■ **Written task A**
In the excerpt about Pisistratus and Cimon, what did the young men who went about with Cimon carry?
■ **Written task B**
In the excerpt about Pisistratus and Cimon, rewrite the part starting at "But when he" and ending at "magnificent was he.", using "morning" in place of "morn".
■ **Written task C**
For the excerpt about Pisistratus and Cimon, does each statement agree with it? (i) Pisistratus stationed guards in his gardens. (ii) Cimon often helped pay for funerals. (iii) Chares gave a banquet to the Athenian people.

** START OF Excerpt to read **

But when he caught the dunghill cock of Philip
Crowing too early in the morn, and straying,
He kill'd him; for he had not got his crest on.
And having kill'd this one, then Chares gave
A splendid banquet to the Athenian people;
So liberal and magnificent was he.

And Duris gives the same account.

44. But Idomeneus tells us that the Pisistratidæ also, Hippias and Hipparchus, instituted banquets and entertainments; on which account they had a vast quantity of horses and other articles of luxury. And this it was that made their government so oppressive. And yet their father, Pisistratus, had been a moderate man in his pleasures, so that he never stationed guards in his fortified places, nor in his gardens, as Theopompus relates in his twenty-first book, but let any one who chose come in and enjoy them, and take whatever he pleased. And Cimon afterwards adopted the same conduct, in imitation of Pisistratus. And Theopompus mentions Cimon in the tenth book of his History of the Affairs of Philip, saying—"Cimon the Athenian never placed any one in his fields or gardens to protect the fruit, in order that any of the citizens who chose might go in and pick the fruit, and take whatever they wanted in those places. And besides this, he opened his house to every one, and made a daily practice of providing a plain meal for a great number of people; and all the poor Athenians who came that way might enter and partake of it. He also paid great attention to all those who from day to day came to ask something of him; and they say that he used always to take about with him one or two young men bearing bags of money. And he ordered them to give money to whoever came to him to ask anything of him. And they say that he also often contributed towards the expense of funerals. And this too is a thing that he often did; whenever he met any citizen badly clad, he used to order one of the young men who were following him to change cloaks with him. And so by all these means he acquired a high reputation, and was the first of all the citizens."

** END OF Excerpt to read **
** START OF Recorded data **

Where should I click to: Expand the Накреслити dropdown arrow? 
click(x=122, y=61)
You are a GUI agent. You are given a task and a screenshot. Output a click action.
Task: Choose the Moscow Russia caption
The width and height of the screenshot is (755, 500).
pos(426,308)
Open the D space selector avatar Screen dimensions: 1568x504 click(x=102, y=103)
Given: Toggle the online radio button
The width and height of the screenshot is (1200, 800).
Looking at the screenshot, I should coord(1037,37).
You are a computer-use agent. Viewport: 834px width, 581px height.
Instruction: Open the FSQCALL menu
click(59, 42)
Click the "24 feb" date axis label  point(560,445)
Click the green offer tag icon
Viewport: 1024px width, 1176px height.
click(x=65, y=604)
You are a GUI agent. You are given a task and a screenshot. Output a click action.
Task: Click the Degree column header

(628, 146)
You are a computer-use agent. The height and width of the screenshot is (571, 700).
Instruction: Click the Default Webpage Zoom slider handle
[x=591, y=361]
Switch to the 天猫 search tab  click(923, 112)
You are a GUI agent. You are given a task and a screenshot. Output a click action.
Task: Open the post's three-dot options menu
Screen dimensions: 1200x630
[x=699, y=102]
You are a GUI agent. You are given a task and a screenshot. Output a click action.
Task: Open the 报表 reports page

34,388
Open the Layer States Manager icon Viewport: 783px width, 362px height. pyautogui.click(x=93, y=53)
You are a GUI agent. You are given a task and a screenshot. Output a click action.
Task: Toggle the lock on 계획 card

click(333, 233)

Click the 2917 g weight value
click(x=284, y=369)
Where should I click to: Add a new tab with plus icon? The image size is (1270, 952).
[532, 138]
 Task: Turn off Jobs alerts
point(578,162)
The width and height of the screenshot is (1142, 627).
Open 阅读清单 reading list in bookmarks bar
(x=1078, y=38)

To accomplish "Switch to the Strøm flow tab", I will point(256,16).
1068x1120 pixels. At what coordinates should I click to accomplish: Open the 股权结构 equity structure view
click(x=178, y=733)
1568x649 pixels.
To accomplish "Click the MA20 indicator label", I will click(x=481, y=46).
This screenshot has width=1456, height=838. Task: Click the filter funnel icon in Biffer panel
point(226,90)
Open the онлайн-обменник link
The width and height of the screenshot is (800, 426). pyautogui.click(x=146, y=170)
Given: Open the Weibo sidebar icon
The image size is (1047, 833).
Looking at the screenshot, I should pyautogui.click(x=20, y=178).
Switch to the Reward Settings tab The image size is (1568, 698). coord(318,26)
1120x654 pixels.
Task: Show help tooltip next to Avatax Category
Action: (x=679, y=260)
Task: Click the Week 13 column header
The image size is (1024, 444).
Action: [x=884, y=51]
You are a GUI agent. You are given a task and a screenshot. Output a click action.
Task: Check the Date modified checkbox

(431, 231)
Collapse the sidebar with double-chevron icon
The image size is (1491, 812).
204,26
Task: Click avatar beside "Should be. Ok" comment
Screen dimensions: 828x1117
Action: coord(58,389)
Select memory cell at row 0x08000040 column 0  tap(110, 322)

** END OF Recorded data **

■ **Right answer A**
Bags of money.

■ **Right answer B**
But when he caught the dunghill cock of Philip
Crowing too early in the morning, and straying,
He kill'd him; for he had not got his crest on.
And having kill'd this one, then Chares gave
A splendid banquet to the Athenian people;
So liberal and magnificent was he.

■ **Right answer C**
(i) No: "he never stationed guards in his fortified places, nor in his gardens"
(ii) Yes: "he also often contributed towards the expense of funerals"
(iii) Yes: "A splendid banquet to the Athenian people"